Assumpsit Legal Definition: Everything You Need to Know
Assumpsit, formerly a common-law action used to recover damages in the event of a breach of contract, is considered an implied promise included in a contract.3 min read
The assumpsit legal definition is considered an implied promise included in a contract. Assumpsit was formerly a common-law action that was used to recover damages in the event of a breach of contract. This action may be grounds for a lawsuit under the umbrella of breach of contract. By definition, an assumpsit is a promise by one party to undertake obligations for another person. The promise may be oral or written, but cannot be under seal.
Types of Assumpsit
There are two types of assumpsit depending on how the promise is put forth:
- Express assumpsit - An assumpsit is considered express if the promise is agreed to in specific language, where a party agrees to verbally, or in writing, pay a sum of money or perform a specific act.
- Implied assumpsit - Implied assumpsit means that the obligation was implied by the party through either their conduct or the circumstances of the dealings. In this situation, there is no formal promise for action, or a specified amount of money promised. Yet the actions are assumed due to conduct performed by the party. To meet the presumption requirements, it must first be presumed that one of the parties will be enriching themselves and that the receiver indicates their desire to receive it by accepting it without issue, such as receiving a newspaper. Finally, the obligation must be deemed useful to one party.
What Occurs in an Assumpsit Legal Action?
An assumpsit legal action involves the recovery of damages due to the non-performance that is under contract. This action differs from an action of debt in legal consideration due to the fact that recovering debt may be the result of a deed or a contract. It also differs from a covenant which can only be supported by contracts that are under seal.
An example of assumpsit is when someone wishes to make a recovery for money that had been lent, paid, or received in the use by the plaintiff. In some cases, the money may have been received by the defendant in a consequence of a tortious act of the plaintiff's property. In the latter situation, the plaintiff is allowed to forgo the tort and sue the defendant.
The division of the action of assumpsit can be separated into two categories including:
- Indebitatus or common assumpsit, which is brought about due to an implied promise
- Special assumpsit, which occurs with an express promise
An action of assumpsit also differs from actions such as trespass and trover which were founded on the principals of tort law and not subject to contract law or covenant of debt. Under these actions, recovery is often gained from specific property instead of damages.
The Origination of Assumpsit
The term assumpsit is derived from the Latin word assumere which translates to "he undertook." The term refers to making a promise to another party in exchange for another act, or monetary reward.

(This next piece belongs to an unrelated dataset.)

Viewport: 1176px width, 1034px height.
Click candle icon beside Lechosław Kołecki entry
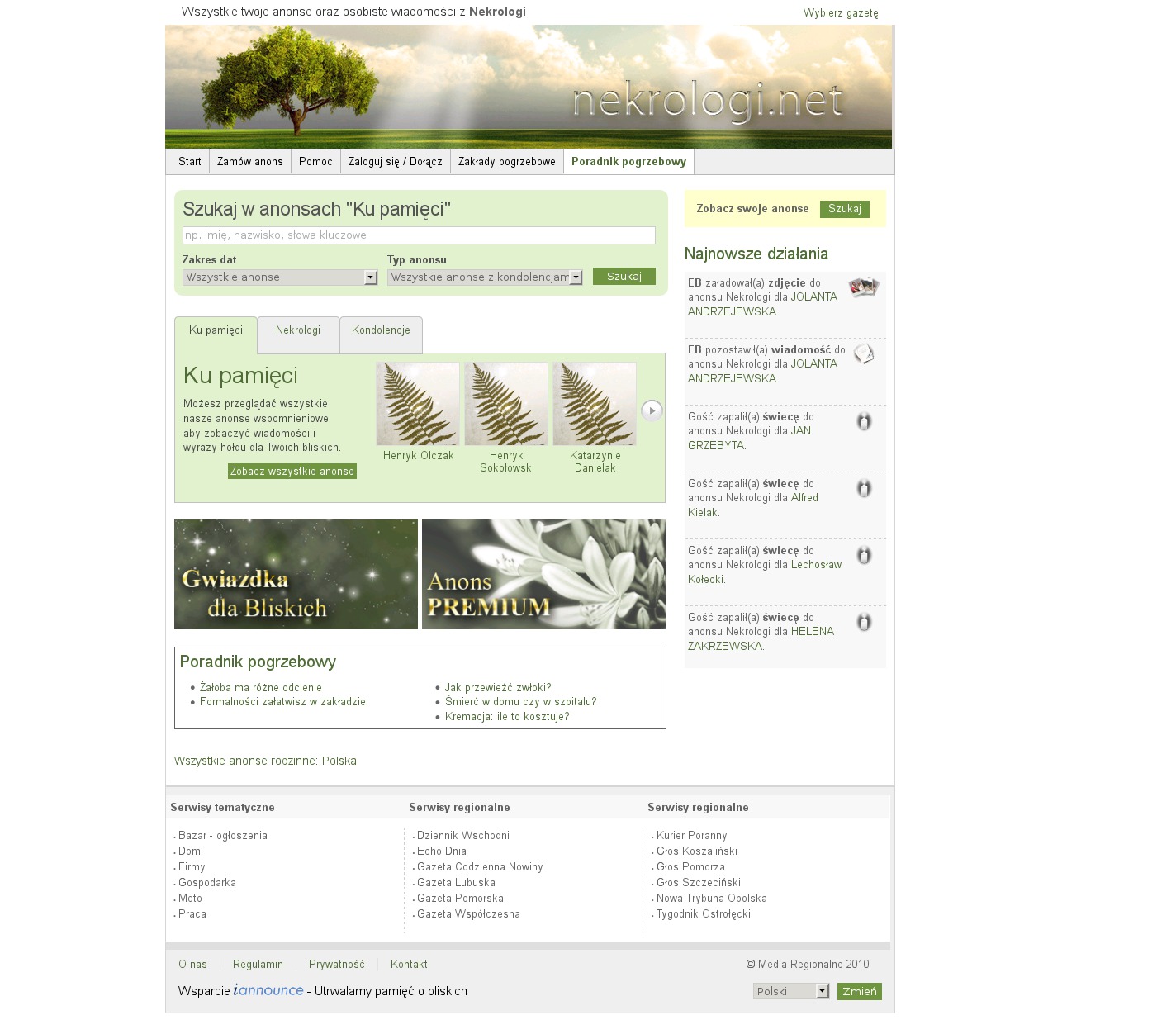pos(864,556)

An assumpsit is able to be made verbally or formally in writing and was originally a common law term that asserted whether a contract had been made, and whether or not being allowed to claim breach of contract is possible.
Assumpsit began in the 14th-century common law and was used by the royal courts to be able to settle disputes that arose from breaching contracts. Before the 13th-century English law, the King would not have a hand in settling disputes over private agreements but only would settle disputes between other nobleman or royal rights.
As trade began to grow in the kingdom, the royal courts began to hear actions that were linked to breach of contract, debt, and assumpsit. At the time these types of actions could only be used for agreements that had been officially made in writing and where one party failed to make payment.
Later into the 14th-century, the court allowed a plaintiff to seek a lawsuit against a defendant who had attempted to cure a horse, but their actions were so negligent that the horse dies as a result. This is a case of assumpsit where a party took the responsibility of curing the horse and did not perform.